/Google-DA-Cyclistic

Google Data Analysis Capstone Case Study 1: Cyclistic

Primary LanguageJupyter Notebook

Case Study 1: Cyclistic

Case Study: How Does a Bike-Share Navigate Speedy Success?
For more information: Cyclistic Case Study

👤 Thanh Ngoc @esvm4

📅 Date: 01 February, 2023


Table of Contents

In this case study, I will break down the problem & solve it in 6 steps, recommended by Google as below:

  1. Ask
    1. Identify the problem you are trying to solve
    2. Identify the stakeholders
  2. Prepare
    1. Where is your data located? How is the data organized?
    2. Are there issues with bias or credibility in this data? Does your data ROCCC?
    3. How are you addressing licensing, privacy, security, and accessibility?
    4. How did you verify the data’s integrity?
    5. How does it help you answer your question?
    6. Are there any problems with the data?
  3. Process
    1. What tools are you choosing and why?
    2. Have you ensured your data’s integrity?
    3. What steps have you taken to ensure that your data is clean?
    4. How can you verify that your data is clean and ready to analyze?
  4. Analyse
    1. What surprises did you discover in the data?
    2. What trends or relationships did you find in the data?
    3. How will these insights help answer your business questions?
  5. Share
  6. Act

Ask

  • There is 2 main things needed to clarified in the Ask phase.

Identify the problem you are trying to solve

  • Identify the differences between annual members and casual riders.

Identify the stakeholders

  • Primary stakeholders: Lily Moreno, marketing analytics team
  • Secondary stakeholders: Cyclistic executive team

Prepare

  • In this stage, we answer 6 questions:

Where is your data located? How is the data organized?

  • Data is downloaded from Cyclistic's website and stored in a folder named Data in the same directory as this notebook. Data is organised in 12 .csv files, each file contains data for a month in 2022.

Are there issues with bias or credibility in this data? Does your data ROCCC?

  • Reliable/Relevant: The data is publicly available and has been made available by Motivate International Inc. with the appropriate license. Second, the data is organised in a way that allows for easy analysis and has been checked for any issues with bias or credibility. The data has also been verified for integrity and is compliant with data-privacy regulations. Finally, the data is relevant to the questions of the case study, as it contains information related to how different customer types are using Cyclistic bikes.
  • Original: The original data, has been downloaded directly from the source and not been modified in any way.
  • Comprehensive: The data contains information related to how different customer types are using Cyclistic bikes, which will allow for a comprehensive analysis.
  • Current: The data used is current, as it contains data from 12 months of 2022. Last updated is 03 January 2023.
  • Cited: The data is cited, as it has been downloaded from the source and the source has been cited in the report.

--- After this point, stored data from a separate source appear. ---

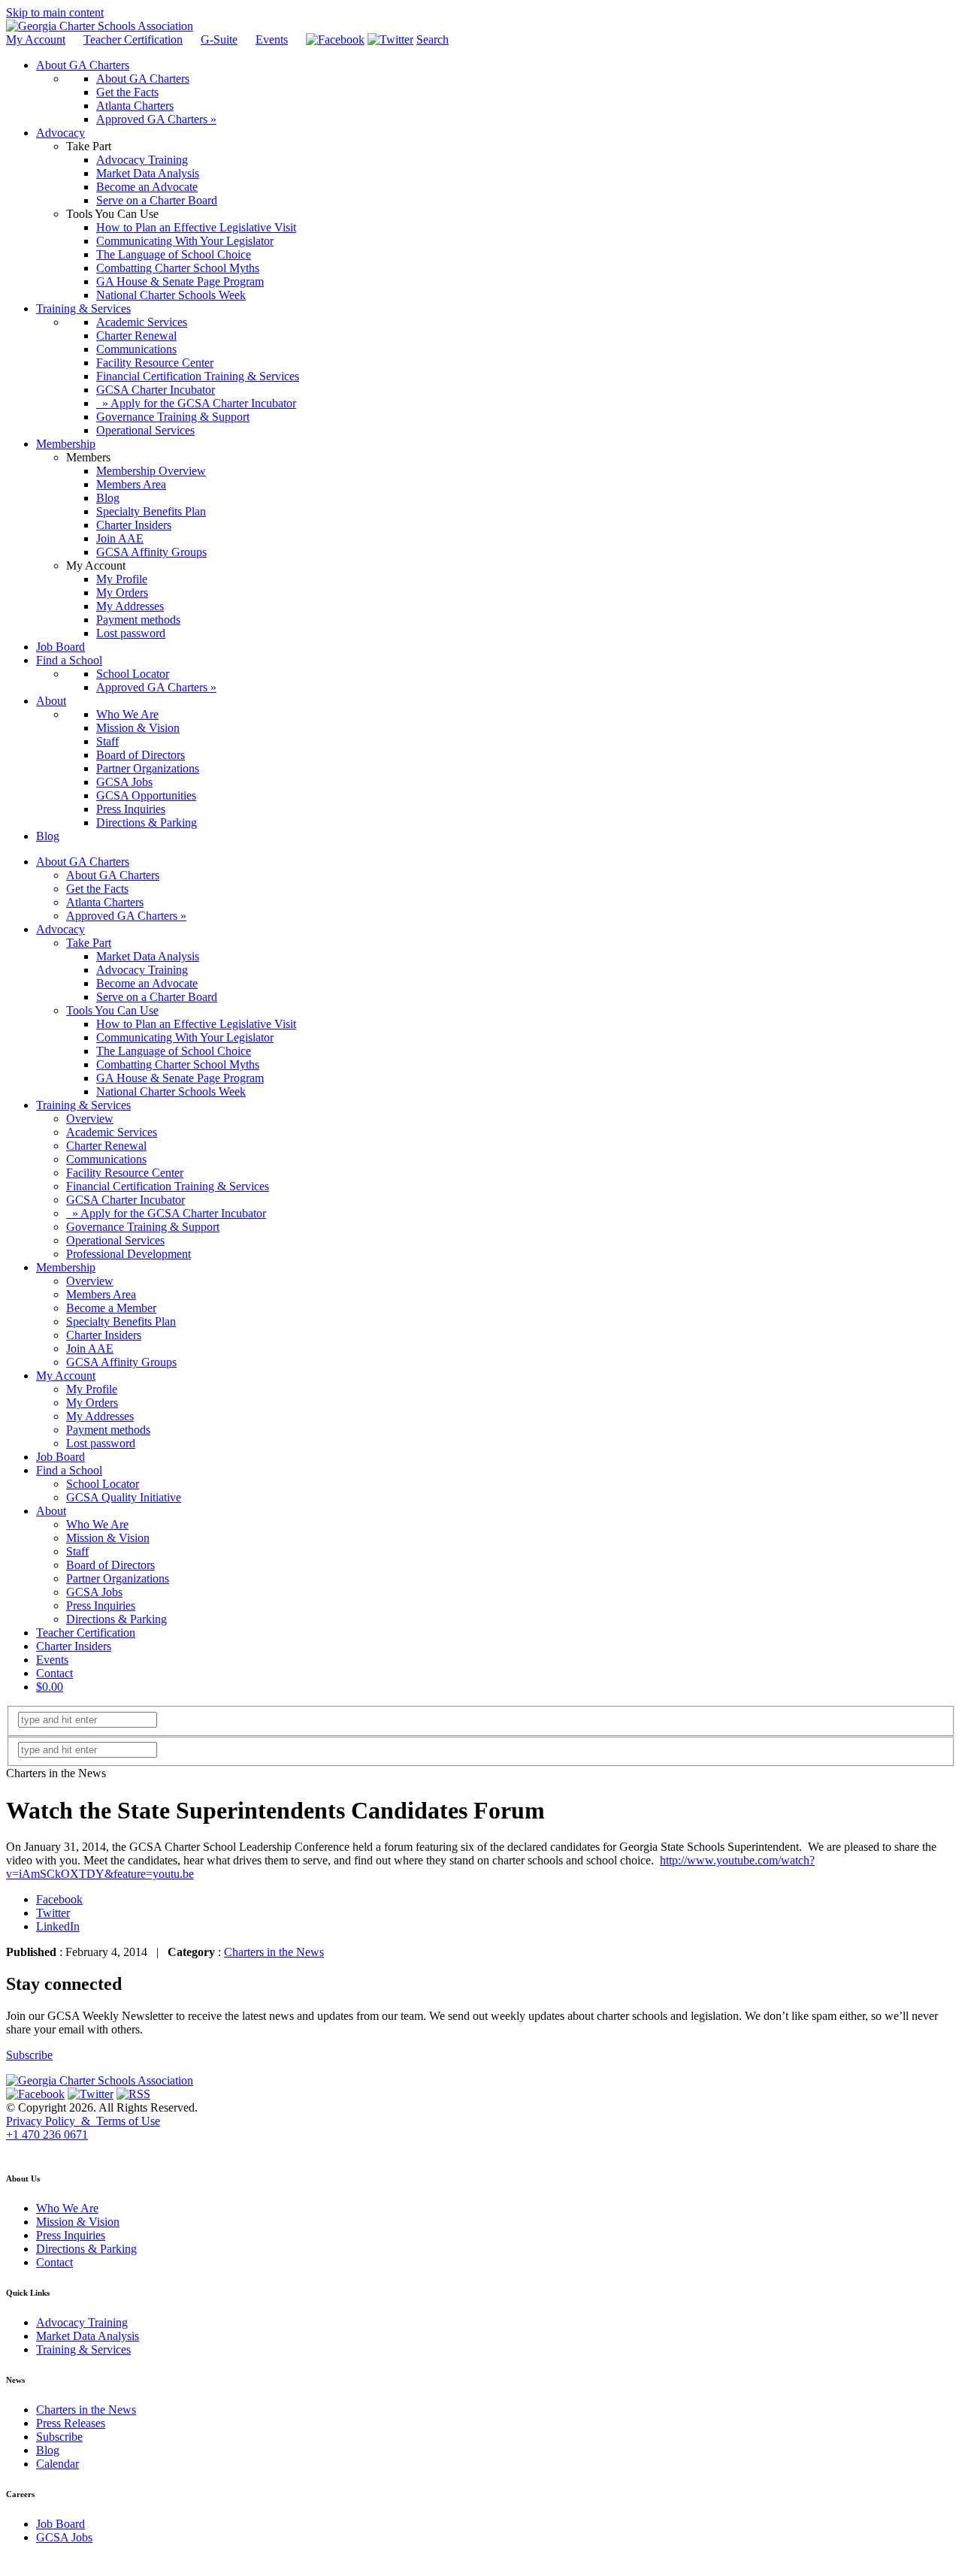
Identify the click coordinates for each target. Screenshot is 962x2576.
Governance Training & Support (142, 1226)
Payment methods (108, 1429)
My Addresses (100, 1416)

How are you addressing licensing, privacy, security, and accessibility?

  • License, Security: The data is secure and publicly available and has been made available by Motivate International Inc. under this license.
  • Privacy: The data is compliant with data-privacy regulations.

    ... note that data-privacy issues prohibit you from using riders’ personally identifiable information. This means that you won’t be able to connect pass purchases to credit card numbers to determine if casual riders live in the Cyclistic service area or if they have purchased multiple single passes.

  • Accessibility: The data is accessible, as it is stored in a folder named Data in the same directory as this notebook.

How did you verify the data’s integrity?

  • Integrity checks can be found in 3.4 belown including
    • All data in the dataset has the same format
    • No duplications of data & primary key ride_id is unique
    • No null values
    • Both Casual & Member riders have 365 days of rides
    • Whether to keep or remove the outliers

How does it help you answer your question?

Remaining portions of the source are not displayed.